ONS publishes 'AI in UK businesses' analysis
The Office for National Statistics published an official analysis on 20 July 2026 using BICS that maps UK business adoption of AI and early labour-market effects.

The Office for National Statistics has published an official analysis titled "AI in UK businesses" that uses the Business Insights and Conditions Survey to map how firms across the UK are adopting artificial intelligence and the early effects on the labour market.
Published on 20 July 2026, the ONS analysis draws on responses gathered through BICS to chart reported use of AI technologies — from basic automation and people-analytics to generative systems — and to identify which sectors report higher adoption and where automation pressures on roles are emerging.
The report provides a UK-specific snapshot for HR teams and regulators, describing not only headline uptake but also patterns in use cases and early signals of workforce change. It distinguishes between different kinds of AI-related activity within firms and links those self-reported practices to short-term labour-market outcomes, giving employers a baseline measure of where generative AI and analytics tools are already being deployed.
For HR leaders, the analysis functions as an empirical check on anecdote and vendor claims. The ONS presents evidence that adoption is uneven across industries and that some workplaces are already reporting changes to recruitment, skills needs and routine task allocation. That pattern aligns with what people-analytics and talent teams have been tracking internally: new tools are reshaping job design, prompting reskilling programmes in some areas while concentrating automation pressure in others.
The publication arrives at a time of heightened regulatory attention to workplace AI. UK regulators and policy bodies have been tightening scrutiny of algorithmic decision-making, data protection and employment impacts, and the ONS dataset gives them a timely, nationally representative input for policy calibration. For the regulator community and departments responsible for business and labour policy, the analysis supplies measured, repeatable statistics that can inform guidance, inspection priorities and future statutory interventions.
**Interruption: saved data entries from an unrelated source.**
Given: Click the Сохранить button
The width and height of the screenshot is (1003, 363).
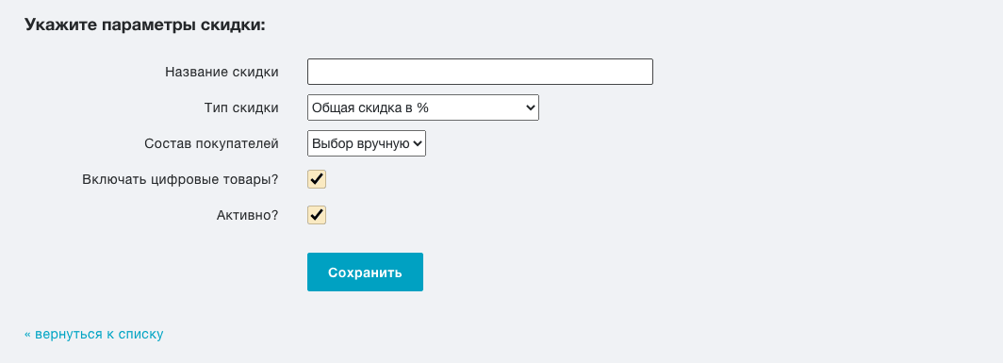Looking at the screenshot, I should (x=365, y=272).
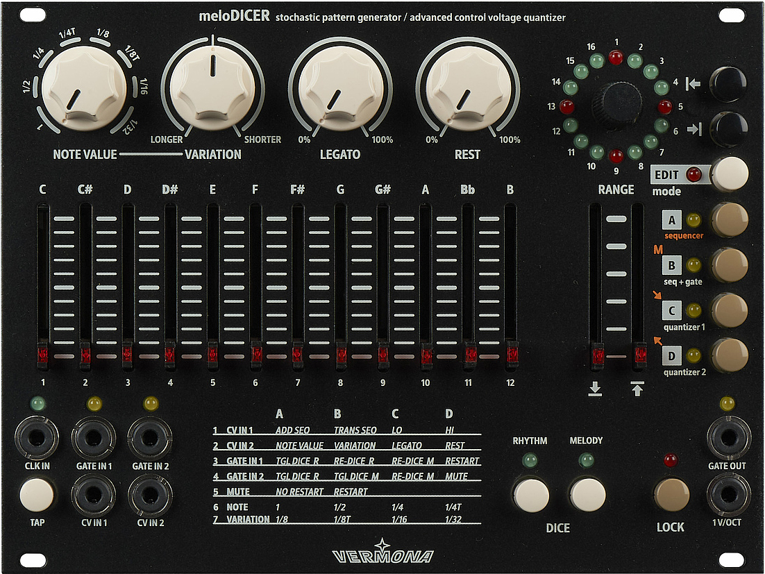Click the red step 1 LED
The width and height of the screenshot is (765, 574).
pyautogui.click(x=616, y=58)
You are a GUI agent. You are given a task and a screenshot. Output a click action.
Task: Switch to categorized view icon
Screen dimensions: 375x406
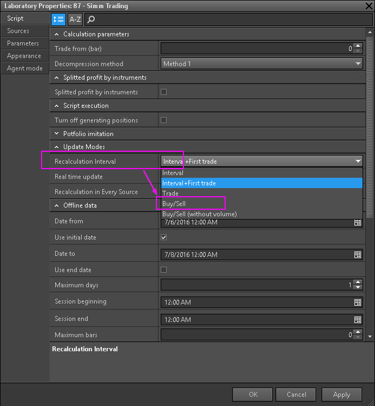pyautogui.click(x=58, y=19)
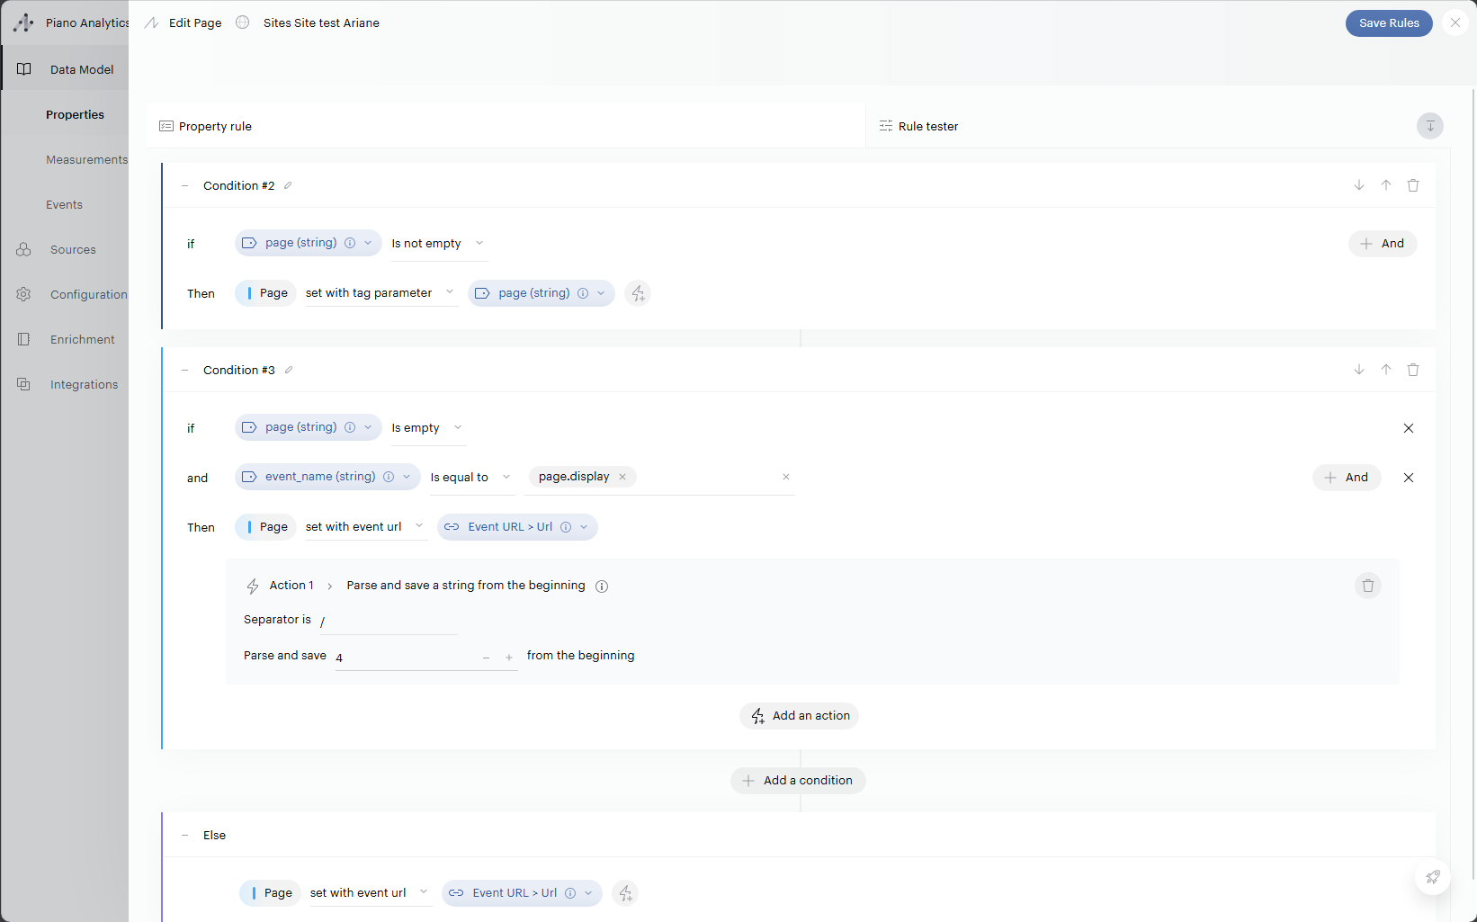Increase the Parse and save count
Screen dimensions: 1477x922
coord(509,658)
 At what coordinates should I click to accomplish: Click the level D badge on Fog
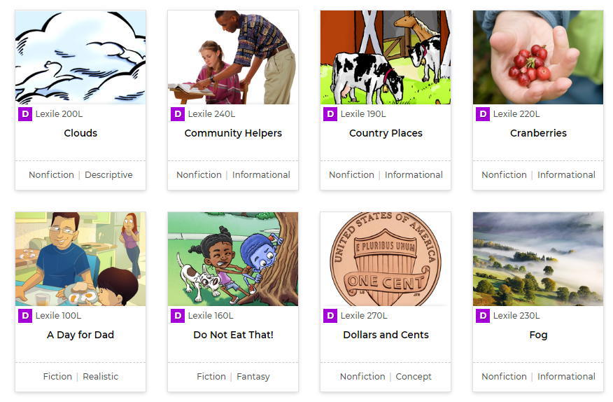[482, 315]
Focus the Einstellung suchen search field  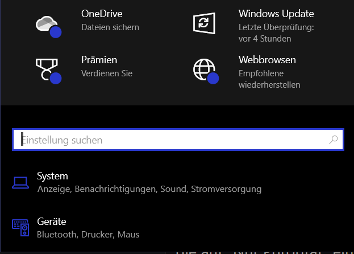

The ONS methodology — using BICS — makes the analysis repeatable but also presents limits for interpretation. While the report maps reported practice, it does not assign causation between AI adoption and long-term job losses or productivity changes; nor does it substitute for firm-level case studies that trace outcomes over time. The ONS itself frames the work as an early statistical assessment rather than a definitive audit of business AI strategy.
Notably absent from the analysis are granular disclosures about governance and compliance within adopting firms. The report does not provide firm-level information on internal AI governance structures, the presence or results of bias audits, or detailed evidence of conformity with data-protection or equality obligations. That gap matters for HR and compliance teams because reported use of AI offers limited insight into whether employers are carrying out impact assessments, retaining audit trails, or applying established mitigation for algorithmic bias.
For HR leaders planning next steps, the ONS analysis establishes a public benchmark against which to compare their own adoption and people-impact assessments. As companies move from pilot to scale, the statistical picture will help shape practical choices on recruitment, retraining and workforce redesign — and it will supply regulators with the empirical basis to target guidance or enforcement. The next iterations of this work will be watched closely: employers and policy-makers alike will need repeated, detailed measurements to track how the early patterns identified by the ONS evolve as generative AI and people-analytics tools become more widely embedded in day-to-day HR decision-making.